Following the coast on their summer vacation, the Henrys stop at the beach to break up the monotony of their road trip. Matty and Nat build castles in the sand as Anne and David take turns minding the children. A moment of distraction, a blink of the eye, and the life they know is swept away forever.
Like shipwrecks lost at sea, each member of the family sinks under the weight of their shared tragedy. All seems lost but life is long. There are many ways to heal a wound, there are many ways to form a family, and as the Henrys discover, there are many roads to Atlantis.
Leo Brent Robillard is an award-winning author and educator. His novels include Leaving Wyoming, which was listed in Bartley's Top Five in the Globe and Mail for Best First Fiction; Houdini's Shadow, which was translated into Spanish; and, most recently, Drift. In 2011, he received the Premier's Award for Teacher of the Year. He lives in Eastern Ontario with his wife and two children.

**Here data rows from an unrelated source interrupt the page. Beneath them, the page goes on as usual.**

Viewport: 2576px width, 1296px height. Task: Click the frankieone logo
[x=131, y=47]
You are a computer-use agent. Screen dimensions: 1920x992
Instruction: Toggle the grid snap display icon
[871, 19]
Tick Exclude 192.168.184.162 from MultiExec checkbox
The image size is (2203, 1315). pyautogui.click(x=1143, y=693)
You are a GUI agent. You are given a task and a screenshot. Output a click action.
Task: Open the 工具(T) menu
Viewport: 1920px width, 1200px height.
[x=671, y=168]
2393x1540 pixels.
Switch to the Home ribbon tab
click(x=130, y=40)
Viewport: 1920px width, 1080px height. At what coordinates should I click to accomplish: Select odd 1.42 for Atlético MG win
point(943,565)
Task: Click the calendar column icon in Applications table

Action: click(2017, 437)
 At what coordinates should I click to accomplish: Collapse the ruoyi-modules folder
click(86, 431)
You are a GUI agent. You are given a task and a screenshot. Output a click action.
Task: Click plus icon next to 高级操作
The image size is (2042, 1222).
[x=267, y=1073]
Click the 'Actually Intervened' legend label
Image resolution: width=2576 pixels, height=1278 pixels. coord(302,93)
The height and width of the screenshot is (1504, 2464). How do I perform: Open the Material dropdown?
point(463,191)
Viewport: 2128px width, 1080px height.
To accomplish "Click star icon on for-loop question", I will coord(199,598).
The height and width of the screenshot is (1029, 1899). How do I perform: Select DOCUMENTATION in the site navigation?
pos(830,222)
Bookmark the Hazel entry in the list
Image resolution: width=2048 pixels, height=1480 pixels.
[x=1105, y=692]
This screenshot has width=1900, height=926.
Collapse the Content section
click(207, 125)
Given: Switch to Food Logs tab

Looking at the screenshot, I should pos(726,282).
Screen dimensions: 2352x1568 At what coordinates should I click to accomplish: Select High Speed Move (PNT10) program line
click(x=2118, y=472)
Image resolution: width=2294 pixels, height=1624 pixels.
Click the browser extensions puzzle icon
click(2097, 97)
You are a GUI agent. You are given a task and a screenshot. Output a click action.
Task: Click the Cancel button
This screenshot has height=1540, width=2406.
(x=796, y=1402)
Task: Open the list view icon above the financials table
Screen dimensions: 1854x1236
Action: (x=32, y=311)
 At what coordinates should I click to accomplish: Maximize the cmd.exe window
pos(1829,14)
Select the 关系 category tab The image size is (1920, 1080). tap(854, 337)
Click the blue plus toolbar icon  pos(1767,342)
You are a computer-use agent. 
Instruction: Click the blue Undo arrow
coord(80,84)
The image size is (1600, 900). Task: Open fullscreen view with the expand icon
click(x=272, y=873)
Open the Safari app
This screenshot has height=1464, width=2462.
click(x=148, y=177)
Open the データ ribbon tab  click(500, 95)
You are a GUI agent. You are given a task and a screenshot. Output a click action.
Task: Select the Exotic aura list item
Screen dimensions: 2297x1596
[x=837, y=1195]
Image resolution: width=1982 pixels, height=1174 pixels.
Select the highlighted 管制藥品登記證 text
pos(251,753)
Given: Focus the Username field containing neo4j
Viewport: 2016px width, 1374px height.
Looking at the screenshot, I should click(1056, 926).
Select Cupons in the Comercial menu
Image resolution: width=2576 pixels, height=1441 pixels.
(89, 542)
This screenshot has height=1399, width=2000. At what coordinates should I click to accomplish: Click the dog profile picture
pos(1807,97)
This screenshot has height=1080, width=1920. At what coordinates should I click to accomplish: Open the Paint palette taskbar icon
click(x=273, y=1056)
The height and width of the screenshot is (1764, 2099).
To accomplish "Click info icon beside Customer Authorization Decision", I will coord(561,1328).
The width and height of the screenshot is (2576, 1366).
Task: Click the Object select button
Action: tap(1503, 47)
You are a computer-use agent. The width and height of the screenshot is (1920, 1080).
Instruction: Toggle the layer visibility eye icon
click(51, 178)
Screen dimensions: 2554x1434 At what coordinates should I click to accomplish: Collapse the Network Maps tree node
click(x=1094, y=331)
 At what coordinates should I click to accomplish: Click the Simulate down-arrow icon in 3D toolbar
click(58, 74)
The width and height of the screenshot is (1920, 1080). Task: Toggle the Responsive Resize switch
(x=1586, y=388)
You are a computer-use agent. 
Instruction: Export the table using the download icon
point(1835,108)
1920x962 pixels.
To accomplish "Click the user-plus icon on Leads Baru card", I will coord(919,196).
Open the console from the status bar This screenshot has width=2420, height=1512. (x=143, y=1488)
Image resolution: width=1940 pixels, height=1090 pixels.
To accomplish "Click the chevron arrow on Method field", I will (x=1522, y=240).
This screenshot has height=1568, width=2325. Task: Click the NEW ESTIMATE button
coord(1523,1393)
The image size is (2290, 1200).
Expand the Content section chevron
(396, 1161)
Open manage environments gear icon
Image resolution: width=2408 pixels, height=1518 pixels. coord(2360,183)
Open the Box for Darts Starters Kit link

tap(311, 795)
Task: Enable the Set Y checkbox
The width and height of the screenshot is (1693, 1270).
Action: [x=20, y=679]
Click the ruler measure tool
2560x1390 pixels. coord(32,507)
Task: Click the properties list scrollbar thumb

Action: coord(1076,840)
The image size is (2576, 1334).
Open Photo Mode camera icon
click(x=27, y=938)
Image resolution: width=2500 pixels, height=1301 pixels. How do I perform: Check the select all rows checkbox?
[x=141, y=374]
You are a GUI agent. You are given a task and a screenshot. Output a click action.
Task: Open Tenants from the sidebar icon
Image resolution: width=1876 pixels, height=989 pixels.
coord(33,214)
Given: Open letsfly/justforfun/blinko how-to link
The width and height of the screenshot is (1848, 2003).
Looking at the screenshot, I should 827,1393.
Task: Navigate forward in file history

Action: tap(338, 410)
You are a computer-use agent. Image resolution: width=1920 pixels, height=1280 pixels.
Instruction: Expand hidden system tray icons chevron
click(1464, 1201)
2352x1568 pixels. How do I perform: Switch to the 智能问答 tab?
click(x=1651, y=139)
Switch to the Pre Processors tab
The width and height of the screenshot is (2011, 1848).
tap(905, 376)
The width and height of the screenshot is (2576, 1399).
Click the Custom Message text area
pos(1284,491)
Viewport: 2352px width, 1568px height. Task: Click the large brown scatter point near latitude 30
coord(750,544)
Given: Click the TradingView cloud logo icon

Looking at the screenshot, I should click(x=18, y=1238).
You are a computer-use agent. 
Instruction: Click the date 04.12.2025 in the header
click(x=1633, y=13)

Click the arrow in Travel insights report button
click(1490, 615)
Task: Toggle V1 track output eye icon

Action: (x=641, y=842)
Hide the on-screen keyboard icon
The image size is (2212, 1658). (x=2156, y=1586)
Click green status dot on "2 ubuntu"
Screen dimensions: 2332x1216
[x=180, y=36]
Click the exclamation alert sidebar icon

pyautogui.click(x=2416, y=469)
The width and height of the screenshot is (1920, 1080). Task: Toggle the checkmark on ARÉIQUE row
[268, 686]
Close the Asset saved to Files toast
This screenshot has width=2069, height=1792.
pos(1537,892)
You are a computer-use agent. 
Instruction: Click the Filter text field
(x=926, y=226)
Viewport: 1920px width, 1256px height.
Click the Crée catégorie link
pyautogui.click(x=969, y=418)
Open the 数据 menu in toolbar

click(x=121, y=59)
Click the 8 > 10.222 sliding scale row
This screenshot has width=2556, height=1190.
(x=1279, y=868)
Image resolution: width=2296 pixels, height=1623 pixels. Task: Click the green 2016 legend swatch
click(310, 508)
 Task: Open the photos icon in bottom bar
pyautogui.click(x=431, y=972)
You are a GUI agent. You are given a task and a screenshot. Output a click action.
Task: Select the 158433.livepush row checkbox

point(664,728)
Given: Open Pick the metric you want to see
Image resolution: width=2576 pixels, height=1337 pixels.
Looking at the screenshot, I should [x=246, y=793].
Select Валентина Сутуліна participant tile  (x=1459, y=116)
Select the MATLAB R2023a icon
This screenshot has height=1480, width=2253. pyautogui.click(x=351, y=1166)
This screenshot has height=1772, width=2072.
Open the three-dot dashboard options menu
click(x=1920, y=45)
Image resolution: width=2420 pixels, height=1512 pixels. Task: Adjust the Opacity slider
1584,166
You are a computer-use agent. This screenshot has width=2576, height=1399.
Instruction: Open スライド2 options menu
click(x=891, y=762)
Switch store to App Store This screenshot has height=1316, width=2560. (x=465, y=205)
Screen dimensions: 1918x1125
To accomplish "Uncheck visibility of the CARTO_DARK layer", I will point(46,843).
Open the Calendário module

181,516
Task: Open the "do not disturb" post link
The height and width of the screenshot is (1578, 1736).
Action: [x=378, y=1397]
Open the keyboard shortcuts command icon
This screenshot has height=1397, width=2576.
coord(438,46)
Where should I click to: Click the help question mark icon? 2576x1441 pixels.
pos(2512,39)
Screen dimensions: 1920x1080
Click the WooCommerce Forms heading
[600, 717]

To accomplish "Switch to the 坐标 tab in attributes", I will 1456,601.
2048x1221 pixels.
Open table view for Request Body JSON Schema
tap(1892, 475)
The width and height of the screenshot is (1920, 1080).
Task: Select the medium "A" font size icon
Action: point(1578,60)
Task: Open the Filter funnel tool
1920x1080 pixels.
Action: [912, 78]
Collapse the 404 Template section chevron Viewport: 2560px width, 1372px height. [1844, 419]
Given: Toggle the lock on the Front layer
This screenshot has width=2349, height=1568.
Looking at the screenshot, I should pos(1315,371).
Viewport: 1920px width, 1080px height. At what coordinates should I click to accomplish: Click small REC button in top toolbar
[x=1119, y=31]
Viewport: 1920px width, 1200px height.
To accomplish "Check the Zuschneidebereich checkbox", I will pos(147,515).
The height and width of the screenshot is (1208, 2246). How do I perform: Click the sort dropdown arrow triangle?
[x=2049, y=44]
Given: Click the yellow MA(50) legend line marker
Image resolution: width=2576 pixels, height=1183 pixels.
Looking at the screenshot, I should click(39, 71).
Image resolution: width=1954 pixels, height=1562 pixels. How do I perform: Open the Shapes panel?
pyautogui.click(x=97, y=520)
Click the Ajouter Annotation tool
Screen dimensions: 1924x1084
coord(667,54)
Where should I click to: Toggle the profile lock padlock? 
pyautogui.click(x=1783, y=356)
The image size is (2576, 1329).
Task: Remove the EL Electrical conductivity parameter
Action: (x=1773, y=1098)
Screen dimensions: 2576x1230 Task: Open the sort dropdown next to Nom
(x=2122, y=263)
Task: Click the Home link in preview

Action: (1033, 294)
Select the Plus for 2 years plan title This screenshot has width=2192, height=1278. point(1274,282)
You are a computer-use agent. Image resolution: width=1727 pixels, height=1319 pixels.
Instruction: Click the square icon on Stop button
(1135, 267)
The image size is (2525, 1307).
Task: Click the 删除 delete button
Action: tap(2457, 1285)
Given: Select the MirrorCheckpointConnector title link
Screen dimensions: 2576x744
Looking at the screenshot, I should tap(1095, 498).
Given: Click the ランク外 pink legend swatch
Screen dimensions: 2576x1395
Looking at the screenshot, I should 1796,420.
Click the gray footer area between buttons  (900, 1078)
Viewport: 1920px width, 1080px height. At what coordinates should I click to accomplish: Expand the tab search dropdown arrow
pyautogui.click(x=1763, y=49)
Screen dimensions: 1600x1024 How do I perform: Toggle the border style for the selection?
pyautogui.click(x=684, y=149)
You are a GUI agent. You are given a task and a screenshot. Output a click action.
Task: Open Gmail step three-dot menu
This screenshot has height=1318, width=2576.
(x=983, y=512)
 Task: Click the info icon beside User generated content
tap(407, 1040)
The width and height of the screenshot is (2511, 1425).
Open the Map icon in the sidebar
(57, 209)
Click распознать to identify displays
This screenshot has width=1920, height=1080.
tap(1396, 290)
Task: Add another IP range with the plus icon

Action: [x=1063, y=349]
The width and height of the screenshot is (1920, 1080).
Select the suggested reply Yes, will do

Leo Brent Robillard's The Road to Atlantis is a poignant, resonant tale of a family's dissolution following the death of their daughter. In gorgeous, gripping prose, he explores how individuals cope with tragedy and how grief sifts through the generations until it can finally settle and heal. This is a novel that echoes with human emotion and meaning and that deserves to be read.
"A great read, beautifully constructed."
An intimate portrait of a family blown apart by a tragic accident — a grievous loss that can never be reversed, only borne. As sensitively as a surgeon, Robillard traces the impact of that terrible moment on each of his characters, and we watch, breathless, as each finds their own way to heal.